▸ **What to do**
a. Does the qdf text agree with each statement below? Answer yes or no for each, and quote the words from the text that decide it.
(i) When raw quantization throughput is the bottleneck, a naive scalar codec is faster than qdf.
(ii) Product Quantization needs a trained codebook.
(iii) Raw float32 stores 512 bytes per 256-dim vector.
b. Copy the passage of the qdf text between "So if your bottleneck" and "you actually have.", inclusive.

▸ **Selection**
★ ★ ★

Smaller wire is not free. qdf does strictly more work per vector — a rotation
and an entropy-decode on the read path, plus a verify-loop on encode — than a
bare scalar quantizer:

Method enc MB/s dec MB/s enc allocs
qdf-lossy 174 526 1
naive scalar 993 4054 0
TurboQuant rotated-scalar 543 949 0

(warm, buffer-reusing; from docs/LOSSY-VECTOR.md)

So if your bottleneck is raw quantization throughput, a naive scalar codec is
faster. qdf's codec is built for the write-once, read-many embedding store
where storage and bandwidth dominate the bill and a few hundred MB/s of encode
is irrelevant next to a 20 % smaller index replicated across a fleet. Pick the
tool for the bottleneck you actually have.

Why this instead of the usual stacks

The recall-vs-size chart settles how small qdf goes. But "use qdf" is an
architecture decision, not just a codec choice, so here's the honest comparison
against the four things you'd reach for otherwise.

  • A dedicated vector DB (FAISS / pgvector) with Product Quantization. This is the heavyweight answer, and it's the right one once you need a served, indexed, updatable ANN system at scale. But it's two systems — a vector store next to your metadata store — that you keep in sync, and PQ needs a trained codebook (a separate fit step, re-fit when the embedding model changes). qdf is the opposite trade: no training, no second store, no index to rebuild — a single file you Marshal once and Unmarshal anywhere. Use the vector DB when you've outgrown a flat scan; use qdf for the store underneath it, or for the very common case where a brute-force cosine scan over a few hundred thousand vectors is already fast enough.
  • protobuf / msgpack with raw float32. This is what most pipelines actually ship today, and it's exact — but it stores the full 1,024 bytes per 256-dim vector and copies every field on decode. You get correctness and a familiar format; you pay 6–7× the bytes of qdf-lossy and a per-field allocation on every read. If your vectors genuinely must be bit-exact, this is correct (and so is qdf with the flag off). If they're search vectors, you're paying for exactness nobody consumes.
  • Roll-your-own scalar quantization (int8 + glue code). The DIY path: quantize to int8, stuff it into msgpack, write a decoder. It works and it's small-ish (~176 B at 5-bit), but now you own a wire format, a dequantizer, and the edge cases (NaN/Inf, varying norms, the "is this column even worth quantizing" decision). qdf gives you the rotation + lattice + entropy stack, the never-worse guarantee, and NaN/Inf survival for free — and it's self-describing, so the reader needs no out-of-band schema.

The one-line version: qdf is the training-free, single-blob, self-describing
option.
It won't beat a tuned PQ index on raw bytes, and it won't beat raw
float32 on encode speed — but it's the only one of the four where the metadata
and the vector live in one Marshal/Unmarshal you already know, with a
correctness floor (never-worse, exact-by-default) baked in.

★ ★ ★

▸ **Source excerpt**
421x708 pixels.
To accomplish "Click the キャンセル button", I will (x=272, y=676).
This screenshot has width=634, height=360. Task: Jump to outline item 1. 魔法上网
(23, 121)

★ ★ ★

▸ **Solutions to the tasks**
a.
(i) Yes: "So if your bottleneck is raw quantization throughput, a naive scalar codec is faster."
(ii) Yes: "PQ needs a trained codebook"
(iii) No: "it stores the full 1,024 bytes per 256-dim vector"

b.
So if your bottleneck is raw quantization throughput, a naive scalar codec is
faster. qdf's codec is built for the write-once, read-many embedding store
where storage and bandwidth dominate the bill and a few hundred MB/s of encode
is irrelevant next to a 20 % smaller index replicated across a fleet. Pick the
tool for the bottleneck you actually have.